What the task requires.
Each entry must be returned exactly. None may be omitted.

Records from a data collection.
>>>
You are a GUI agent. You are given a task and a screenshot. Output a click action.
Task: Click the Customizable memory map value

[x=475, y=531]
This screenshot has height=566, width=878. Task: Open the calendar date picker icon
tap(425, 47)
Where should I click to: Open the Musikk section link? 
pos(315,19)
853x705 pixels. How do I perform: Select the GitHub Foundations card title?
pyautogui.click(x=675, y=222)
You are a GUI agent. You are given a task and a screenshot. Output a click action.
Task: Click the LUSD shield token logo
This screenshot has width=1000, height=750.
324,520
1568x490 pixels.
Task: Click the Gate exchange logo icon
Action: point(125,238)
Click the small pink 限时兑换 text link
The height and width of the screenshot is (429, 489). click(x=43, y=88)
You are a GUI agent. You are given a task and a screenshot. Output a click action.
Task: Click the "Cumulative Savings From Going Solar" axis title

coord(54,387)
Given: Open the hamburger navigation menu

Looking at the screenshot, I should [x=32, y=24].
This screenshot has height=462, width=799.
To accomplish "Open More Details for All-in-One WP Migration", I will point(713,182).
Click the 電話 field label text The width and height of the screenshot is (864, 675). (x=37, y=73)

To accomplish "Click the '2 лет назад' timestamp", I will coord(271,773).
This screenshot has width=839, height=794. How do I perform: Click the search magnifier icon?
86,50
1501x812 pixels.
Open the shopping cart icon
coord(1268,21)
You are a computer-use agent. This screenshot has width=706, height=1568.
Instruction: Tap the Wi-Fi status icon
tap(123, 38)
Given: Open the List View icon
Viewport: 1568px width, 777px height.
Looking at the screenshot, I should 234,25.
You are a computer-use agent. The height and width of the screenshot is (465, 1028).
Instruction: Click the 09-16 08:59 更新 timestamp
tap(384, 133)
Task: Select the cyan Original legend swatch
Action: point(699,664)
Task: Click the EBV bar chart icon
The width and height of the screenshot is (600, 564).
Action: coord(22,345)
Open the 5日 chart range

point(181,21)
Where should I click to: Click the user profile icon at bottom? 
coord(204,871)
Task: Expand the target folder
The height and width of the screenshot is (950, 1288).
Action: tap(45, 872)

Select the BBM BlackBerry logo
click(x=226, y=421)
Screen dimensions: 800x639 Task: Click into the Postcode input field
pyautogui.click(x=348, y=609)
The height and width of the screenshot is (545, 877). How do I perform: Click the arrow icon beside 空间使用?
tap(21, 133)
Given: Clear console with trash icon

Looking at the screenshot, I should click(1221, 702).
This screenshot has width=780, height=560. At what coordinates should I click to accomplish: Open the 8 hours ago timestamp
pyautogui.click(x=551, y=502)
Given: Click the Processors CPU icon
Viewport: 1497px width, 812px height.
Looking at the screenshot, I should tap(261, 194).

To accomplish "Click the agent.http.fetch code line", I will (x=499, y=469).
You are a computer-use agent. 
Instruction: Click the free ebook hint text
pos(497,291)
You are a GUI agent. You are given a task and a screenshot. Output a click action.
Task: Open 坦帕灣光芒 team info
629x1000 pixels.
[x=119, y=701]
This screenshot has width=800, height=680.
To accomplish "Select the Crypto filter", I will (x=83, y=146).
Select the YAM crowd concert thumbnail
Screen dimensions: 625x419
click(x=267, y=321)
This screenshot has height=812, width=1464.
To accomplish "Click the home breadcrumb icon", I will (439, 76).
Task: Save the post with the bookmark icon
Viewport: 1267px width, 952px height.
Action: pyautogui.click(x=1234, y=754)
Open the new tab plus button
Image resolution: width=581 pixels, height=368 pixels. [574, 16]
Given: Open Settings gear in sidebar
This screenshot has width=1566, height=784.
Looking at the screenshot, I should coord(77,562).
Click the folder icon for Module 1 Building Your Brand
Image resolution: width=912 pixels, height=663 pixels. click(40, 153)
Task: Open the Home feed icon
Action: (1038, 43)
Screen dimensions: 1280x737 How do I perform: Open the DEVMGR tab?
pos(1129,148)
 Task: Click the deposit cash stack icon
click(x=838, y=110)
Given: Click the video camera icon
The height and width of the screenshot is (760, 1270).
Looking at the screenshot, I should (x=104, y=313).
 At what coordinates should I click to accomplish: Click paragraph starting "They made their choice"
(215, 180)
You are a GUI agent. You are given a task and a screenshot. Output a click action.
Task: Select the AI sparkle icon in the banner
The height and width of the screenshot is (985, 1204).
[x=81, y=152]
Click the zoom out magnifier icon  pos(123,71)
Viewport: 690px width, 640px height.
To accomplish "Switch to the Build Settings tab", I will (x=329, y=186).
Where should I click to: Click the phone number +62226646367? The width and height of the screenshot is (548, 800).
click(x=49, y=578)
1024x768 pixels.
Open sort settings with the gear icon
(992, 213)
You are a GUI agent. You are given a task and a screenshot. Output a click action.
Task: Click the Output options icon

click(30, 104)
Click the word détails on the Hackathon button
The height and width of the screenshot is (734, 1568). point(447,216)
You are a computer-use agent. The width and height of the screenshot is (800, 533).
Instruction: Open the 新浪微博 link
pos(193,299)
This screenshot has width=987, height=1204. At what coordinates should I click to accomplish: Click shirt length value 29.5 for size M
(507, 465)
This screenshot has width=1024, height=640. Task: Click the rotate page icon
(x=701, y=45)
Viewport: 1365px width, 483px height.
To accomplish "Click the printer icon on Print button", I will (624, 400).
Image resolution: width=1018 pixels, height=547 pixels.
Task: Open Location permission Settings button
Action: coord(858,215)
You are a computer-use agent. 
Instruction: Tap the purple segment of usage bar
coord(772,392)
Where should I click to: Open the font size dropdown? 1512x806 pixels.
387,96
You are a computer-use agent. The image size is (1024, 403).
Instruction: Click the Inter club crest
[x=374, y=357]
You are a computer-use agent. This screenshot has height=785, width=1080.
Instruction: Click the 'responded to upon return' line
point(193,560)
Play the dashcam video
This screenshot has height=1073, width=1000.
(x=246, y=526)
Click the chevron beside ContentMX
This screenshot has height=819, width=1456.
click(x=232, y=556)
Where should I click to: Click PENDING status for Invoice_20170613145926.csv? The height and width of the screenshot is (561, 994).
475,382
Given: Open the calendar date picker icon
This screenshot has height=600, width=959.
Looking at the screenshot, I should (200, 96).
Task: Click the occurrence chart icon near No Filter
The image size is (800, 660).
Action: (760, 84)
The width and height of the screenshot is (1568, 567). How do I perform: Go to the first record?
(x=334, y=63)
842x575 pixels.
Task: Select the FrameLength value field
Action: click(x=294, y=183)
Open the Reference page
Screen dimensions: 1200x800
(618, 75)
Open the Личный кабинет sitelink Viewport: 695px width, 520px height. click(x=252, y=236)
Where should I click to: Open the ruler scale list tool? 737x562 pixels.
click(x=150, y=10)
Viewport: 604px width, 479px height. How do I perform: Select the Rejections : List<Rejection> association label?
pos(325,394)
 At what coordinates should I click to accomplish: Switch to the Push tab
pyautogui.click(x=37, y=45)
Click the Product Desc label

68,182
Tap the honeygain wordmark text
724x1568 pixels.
<<<
Task answer.
You are a GUI agent. You are given a task and a screenshot. Output a click action.
Task: Click the Customizable memory map value

[x=475, y=531]
This screenshot has height=566, width=878. Task: Open the calendar date picker icon
tap(425, 47)
Where should I click to: Open the Musikk section link? 
pos(315,19)
853x705 pixels. How do I perform: Select the GitHub Foundations card title?
pyautogui.click(x=675, y=222)
You are a GUI agent. You are given a task and a screenshot. Output a click action.
Task: Click the LUSD shield token logo
This screenshot has width=1000, height=750.
324,520
1568x490 pixels.
Task: Click the Gate exchange logo icon
Action: point(125,238)
Click the small pink 限时兑换 text link
The height and width of the screenshot is (429, 489). click(x=43, y=88)
You are a GUI agent. You are given a task and a screenshot. Output a click action.
Task: Click the "Cumulative Savings From Going Solar" axis title

coord(54,387)
Given: Open the hamburger navigation menu

Looking at the screenshot, I should [x=32, y=24].
This screenshot has height=462, width=799.
To accomplish "Open More Details for All-in-One WP Migration", I will point(713,182).
Click the 電話 field label text The width and height of the screenshot is (864, 675). (x=37, y=73)

To accomplish "Click the '2 лет назад' timestamp", I will coord(271,773).
This screenshot has width=839, height=794. How do I perform: Click the search magnifier icon?
86,50
1501x812 pixels.
Open the shopping cart icon
coord(1268,21)
You are a computer-use agent. This screenshot has width=706, height=1568.
Instruction: Tap the Wi-Fi status icon
tap(123, 38)
Given: Open the List View icon
Viewport: 1568px width, 777px height.
Looking at the screenshot, I should 234,25.
You are a computer-use agent. The height and width of the screenshot is (465, 1028).
Instruction: Click the 09-16 08:59 更新 timestamp
tap(384, 133)
Task: Select the cyan Original legend swatch
Action: point(699,664)
Task: Click the EBV bar chart icon
The width and height of the screenshot is (600, 564).
Action: coord(22,345)
Open the 5日 chart range

point(181,21)
Where should I click to: Click the user profile icon at bottom? 
coord(204,871)
Task: Expand the target folder
The height and width of the screenshot is (950, 1288).
Action: tap(45, 872)

Select the BBM BlackBerry logo
click(x=226, y=421)
Screen dimensions: 800x639 Task: Click into the Postcode input field
pyautogui.click(x=348, y=609)
The height and width of the screenshot is (545, 877). How do I perform: Click the arrow icon beside 空间使用?
tap(21, 133)
Given: Clear console with trash icon

Looking at the screenshot, I should click(1221, 702).
This screenshot has width=780, height=560. At what coordinates should I click to accomplish: Open the 8 hours ago timestamp
pyautogui.click(x=551, y=502)
Given: Click the Processors CPU icon
Viewport: 1497px width, 812px height.
Looking at the screenshot, I should tap(261, 194).

To accomplish "Click the agent.http.fetch code line", I will (x=499, y=469).
You are a computer-use agent. 
Instruction: Click the free ebook hint text
pos(497,291)
You are a GUI agent. You are given a task and a screenshot. Output a click action.
Task: Open 坦帕灣光芒 team info
629x1000 pixels.
[x=119, y=701]
This screenshot has width=800, height=680.
To accomplish "Select the Crypto filter", I will (x=83, y=146).
Select the YAM crowd concert thumbnail
Screen dimensions: 625x419
click(x=267, y=321)
This screenshot has height=812, width=1464.
To accomplish "Click the home breadcrumb icon", I will (439, 76).
Task: Save the post with the bookmark icon
Viewport: 1267px width, 952px height.
Action: pyautogui.click(x=1234, y=754)
Open the new tab plus button
Image resolution: width=581 pixels, height=368 pixels. [574, 16]
Given: Open Settings gear in sidebar
This screenshot has width=1566, height=784.
Looking at the screenshot, I should coord(77,562).
Click the folder icon for Module 1 Building Your Brand
Image resolution: width=912 pixels, height=663 pixels. click(40, 153)
Task: Open the Home feed icon
Action: (1038, 43)
Screen dimensions: 1280x737 How do I perform: Open the DEVMGR tab?
pos(1129,148)
 Task: Click the deposit cash stack icon
click(x=838, y=110)
Given: Click the video camera icon
The height and width of the screenshot is (760, 1270).
Looking at the screenshot, I should (x=104, y=313).
 At what coordinates should I click to accomplish: Click paragraph starting "They made their choice"
(215, 180)
You are a GUI agent. You are given a task and a screenshot. Output a click action.
Task: Select the AI sparkle icon in the banner
The height and width of the screenshot is (985, 1204).
[x=81, y=152]
Click the zoom out magnifier icon  pos(123,71)
Viewport: 690px width, 640px height.
To accomplish "Switch to the Build Settings tab", I will (x=329, y=186).
Where should I click to: Click the phone number +62226646367? The width and height of the screenshot is (548, 800).
click(x=49, y=578)
1024x768 pixels.
Open sort settings with the gear icon
(992, 213)
You are a GUI agent. You are given a task and a screenshot. Output a click action.
Task: Click the Output options icon

click(30, 104)
Click the word détails on the Hackathon button
The height and width of the screenshot is (734, 1568). point(447,216)
You are a computer-use agent. The width and height of the screenshot is (800, 533).
Instruction: Open the 新浪微博 link
pos(193,299)
This screenshot has width=987, height=1204. At what coordinates should I click to accomplish: Click shirt length value 29.5 for size M
(507, 465)
This screenshot has width=1024, height=640. Task: Click the rotate page icon
(x=701, y=45)
Viewport: 1365px width, 483px height.
To accomplish "Click the printer icon on Print button", I will (624, 400).
Image resolution: width=1018 pixels, height=547 pixels.
Task: Open Location permission Settings button
Action: coord(858,215)
You are a computer-use agent. 
Instruction: Tap the purple segment of usage bar
coord(772,392)
Where should I click to: Open the font size dropdown? 1512x806 pixels.
387,96
You are a computer-use agent. The image size is (1024, 403).
Instruction: Click the Inter club crest
[x=374, y=357]
You are a computer-use agent. This screenshot has height=785, width=1080.
Instruction: Click the 'responded to upon return' line
point(193,560)
Play the dashcam video
This screenshot has height=1073, width=1000.
(x=246, y=526)
Click the chevron beside ContentMX
This screenshot has height=819, width=1456.
click(x=232, y=556)
Where should I click to: Click PENDING status for Invoice_20170613145926.csv? The height and width of the screenshot is (561, 994).
475,382
Given: Open the calendar date picker icon
This screenshot has height=600, width=959.
Looking at the screenshot, I should (200, 96).
Task: Click the occurrence chart icon near No Filter
The image size is (800, 660).
Action: (760, 84)
The width and height of the screenshot is (1568, 567). How do I perform: Go to the first record?
(x=334, y=63)
842x575 pixels.
Task: Select the FrameLength value field
Action: click(x=294, y=183)
Open the Reference page
Screen dimensions: 1200x800
(618, 75)
Open the Личный кабинет sitelink Viewport: 695px width, 520px height. click(x=252, y=236)
Where should I click to: Open the ruler scale list tool? 737x562 pixels.
click(x=150, y=10)
Viewport: 604px width, 479px height. How do I perform: Select the Rejections : List<Rejection> association label?
pos(325,394)
 At what coordinates should I click to accomplish: Switch to the Push tab
pyautogui.click(x=37, y=45)
Click the Product Desc label

68,182
Tap the honeygain wordmark text
724x1568 pixels.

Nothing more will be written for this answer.